Siguió pataleando y chapoteando siempre en el mismo lugar sin avanzar ni un centímetro, durante horas y horas. Y de pronto, de tanto patalear y batir las ancas, agitar y patalear, la nata se convirtió en mantequilla. Sorprendida, la rana dio un salto y, patinando, llegó hasta el borde del recipiente. Desde allí, pudo regresar a casa croando alegremente.

Jorge Bucay

martes, 2 de noviembre de 2010

LAS COSAS NO SON SIEMPRE LO QUE PARECEN

Dos ángeles que estaban de viaje se detuvieron para pasar la noche en la casa de una familia adinerada. La familia era ruda y le negó a los ángeles quedarse en el cuarto de huéspedes de la mansión, en cambio les dieron un espacio pequeño en el sótano frío.
Cuando ellos hicieron su cama en el suelo duro, el ángel más viejo vio un agujero en la pared y lo reparó.

La noche siguiente el par de ángeles fue a descansar en la casa de un pobre granjero muy hospitalario y su esposa.
Después de compartir la humilde comida, la pareja de granjeros le cedió su cuarto a los ángeles para que pudieran descansar cómodamente.

Cuando el sol surgió a la mañana siguiente los ángeles encontraron al granjero y su esposa llorando. Su vaca, cuya leche había sido su único ingreso, yacía muerta en el campo. El ángel más joven se asombró y le preguntó al más viejo cómo había podido permitir que eso ocurriese.
- "El primer hombre tenía todo, y aún así tú lo ayudaste. La segunda familia tenía muy poco y estaba dispuesta a compartir todo ¡Y tú permitiste que la vaca se les muriese!".
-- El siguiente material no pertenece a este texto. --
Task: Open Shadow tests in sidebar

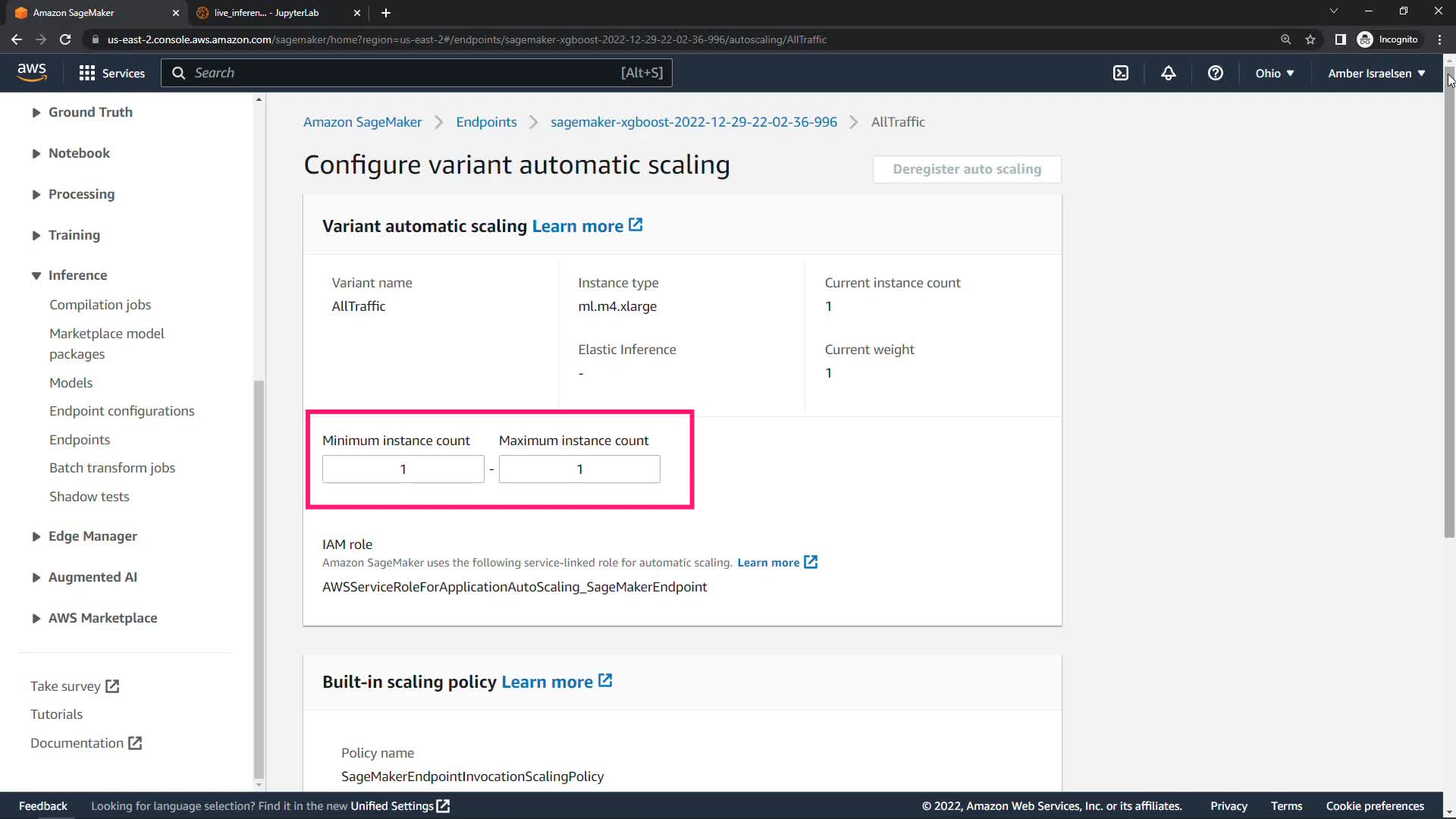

- "Las cosas no son siempre lo que parecen" -Contestó el más viejo- "Cuando nosotros nos quedamos en el sótano de la mansión, noté por el agujero de la pared que había muchos sacos de oro en la habitación contigua. Como el dueño estaba obsesionado con su avaricia y no era capaz de compartir su fortuna, yo sellé la pared para que nunca más pueda encontrarlos … Y anoche, cuando nos fuimos a dormir a la cama de los granjeros, vino el ángel de la muerte para llevarse a su esposa y yo, a cambio, le di la vaca".